VPCを作成するにあたり、サブネットやWAFなどの知識が必要になります。この辺の詳しい説明は、省略しますので、別途勉強してもらえればと思います。
VPCの一覧を表示
現時点でどのようなVPCがあるのか確認しておきましょう。
検索欄で、「VPC」と検索して一番最初のサービスを選択します。
VPCダッシュボードが表示されると思いますので、メニューから「VPC」を選択します。
現在利用しているVPCが表示されていると思います。
ルートアカウントを作成すると同時に作成される「/16」が存在していると思います。
VPCを作成
先ほどのVPCの一覧画面から、「VPCを作成」を選択します。
VPCの作成画面が開きますので、下記の情報を入力しましょう。
- 作成するリソース
-
VPCのみ(サブネットは、後で構築します)
- 名前タグ
-
任意
- IPv4 CIDR ブロック
-
IPv4 CIDRの手動入力
- IPv4 CIDR
-
192.168.0.0/20(/16~/24で指定する)
- IPv6 CIDR ブロック
-
IPv6 CIDR ブロックなし
- テナンシー
-
デフォルト
正常に作成されると下記のような画面になると思います。
これでVPCの作成は、完了です。
サブネットを作成しよう
続いては、先ほどVPCを作成するときに作らなかった、サブネットを作成していきます。
今回は説明上、バラバラに作成しましたが、今後は先ほどの画面で同時に作って問題ありません。
サブネットの一覧を表示
まずは、現在のサブネットの一覧を表示しましょう。
VPCのメニューから「サブネット」を選択すると、表示されると思います。
デフォルトでは、先ほどと同様ルートアカウント作成時に作成されるサブネットが2つ登録されていると思います。
サブネットの作成
先ほどのサブネット一覧が面から、「サブネットを作成」を選択します。
まずは、パブリックのサブネットを作成します。
入力は下記のようにしてください。
- VPC ID
-
先ほど作成したVPC
- サブネット名
-
任意(パブリックだと分かるようにしておくといい)

→ 依頼 a
VPCとサブネットの作成手順を説明した本文を2文で要約してください。

→ 提供データ

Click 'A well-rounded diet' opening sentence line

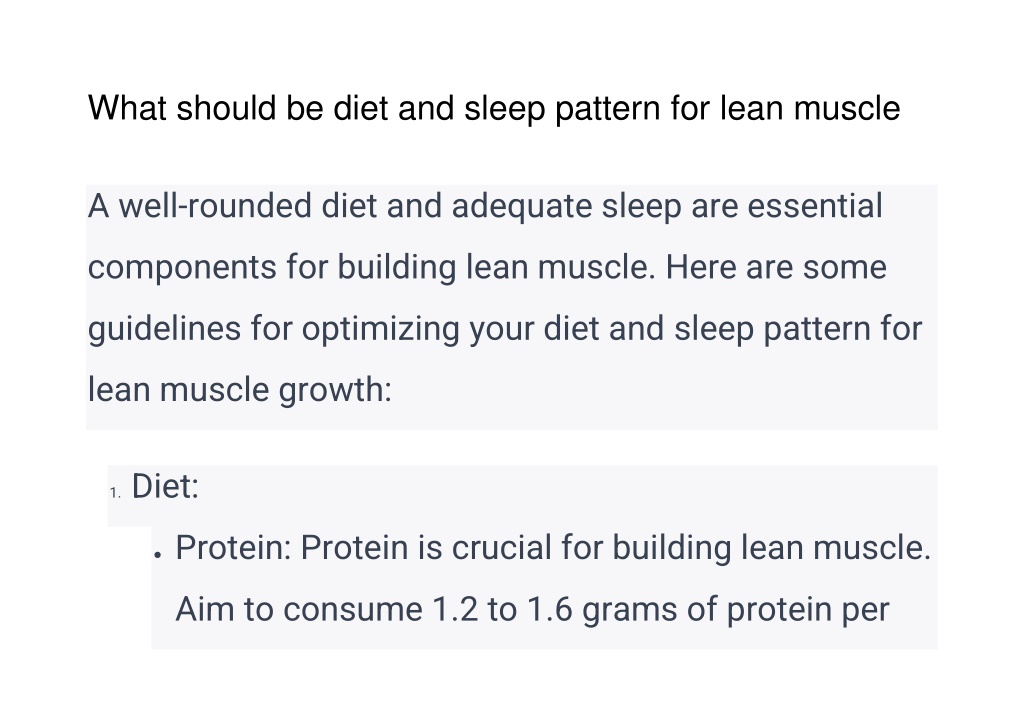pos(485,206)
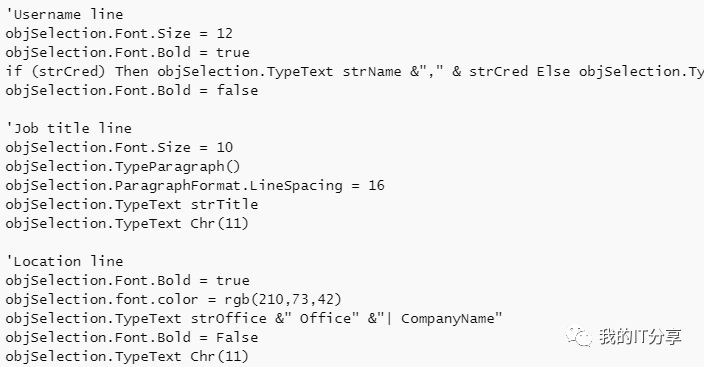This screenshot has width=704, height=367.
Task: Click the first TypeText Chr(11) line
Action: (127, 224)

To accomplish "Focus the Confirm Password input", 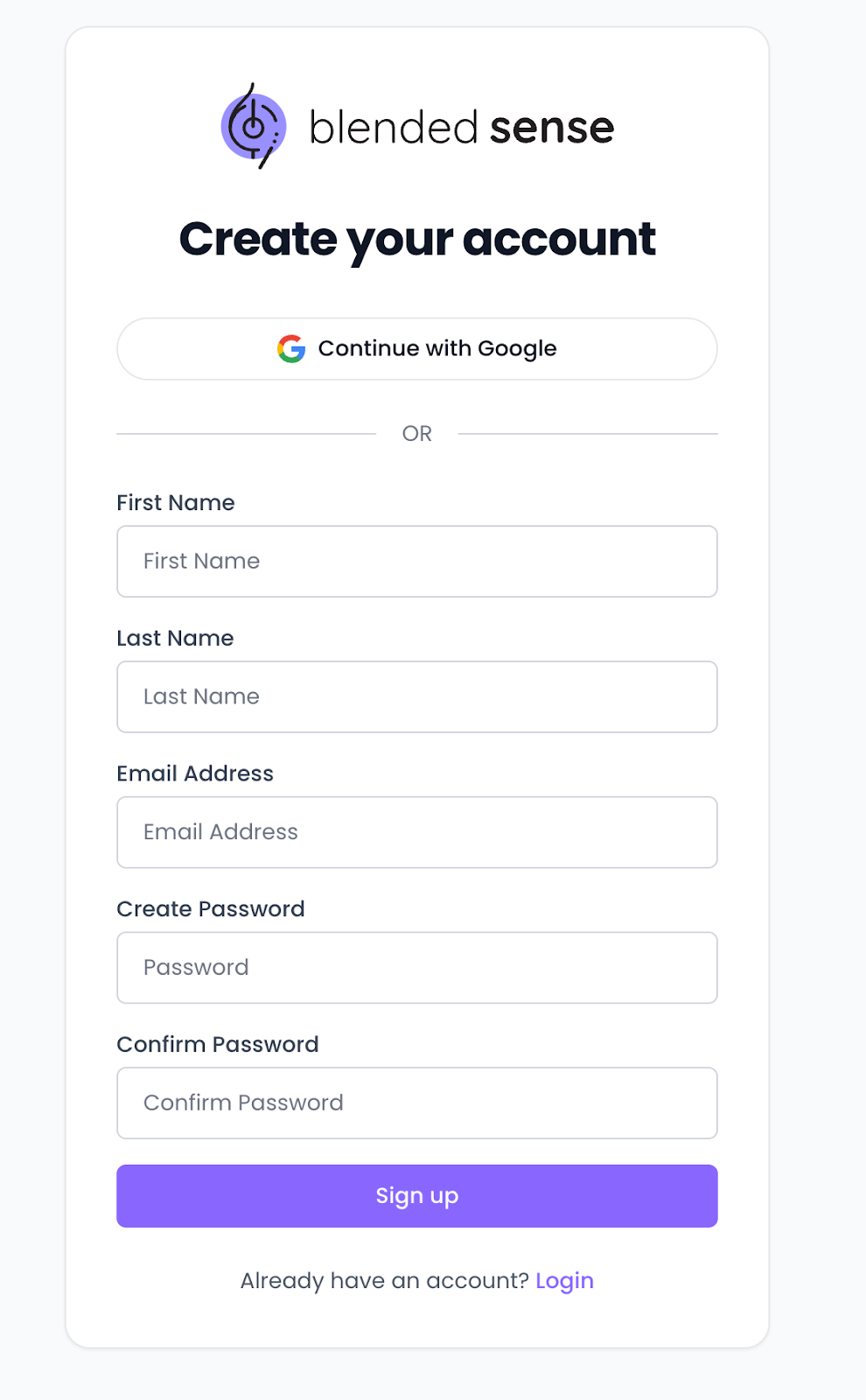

* * *

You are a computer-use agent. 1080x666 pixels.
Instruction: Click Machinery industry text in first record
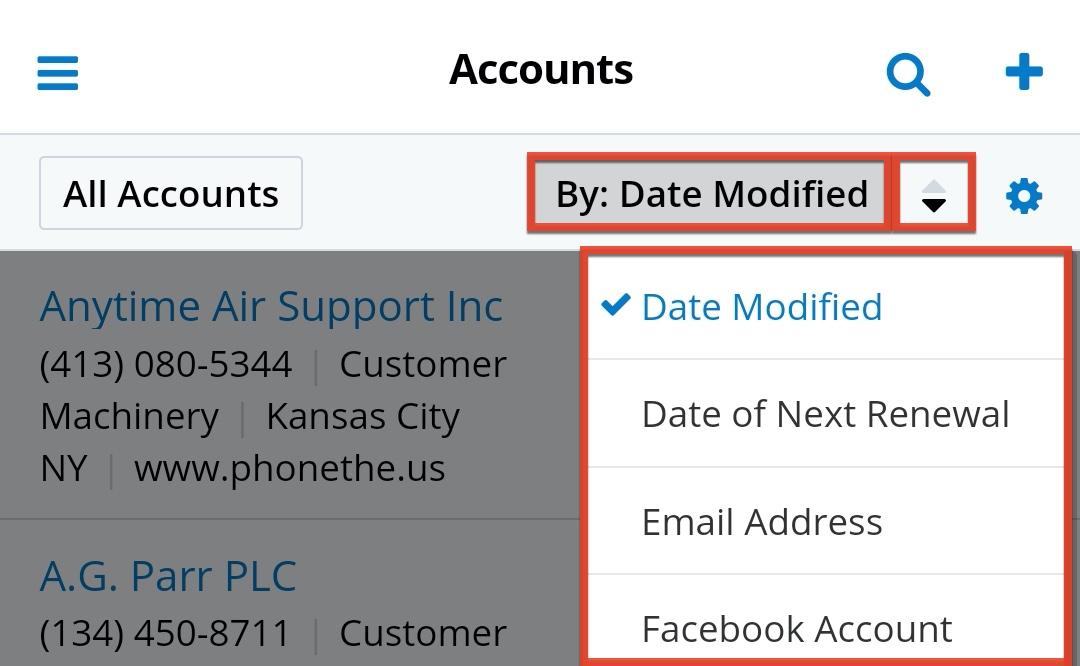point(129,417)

→ 依頼 b
エントリのうち、「Click 'A well-rounded」を含む行から「the Confirm Password」を含む行までを、両端の行も含めて、「番号」と「内容」の2列のMarkdown表に変換してください。空行は除き、画像は表に入れないでください。

→ 出力結果 a
検索欄で「VPC」と検索してVPCの一覧を確認したあと、一覧画面の「VPCを作成」から、VPCのみ、IPv4 CIDRの手動入力(192.168.0.0/20)などの情報を入力してVPCを作成する。続いて、VPC作成時に作らなかったサブネットを作成するため、サブネット一覧から「サブネットを作成」を選び、先ほど作成したVPCを指定して、まずパブリックのサブネットを作成する。

→ 出力結果 b
| 番号 | 内容 |
|---|---|
| 1 | Click 'A well-rounded diet' opening sentence line |
| 2 | pos(485,206) |
| 3 | This screenshot has width=704, height=367. |
| 4 | Task: Click the first TypeText Chr(11) line |
| 5 | Action: (127, 224) |
| 6 | To accomplish "Focus the Confirm Password input",  |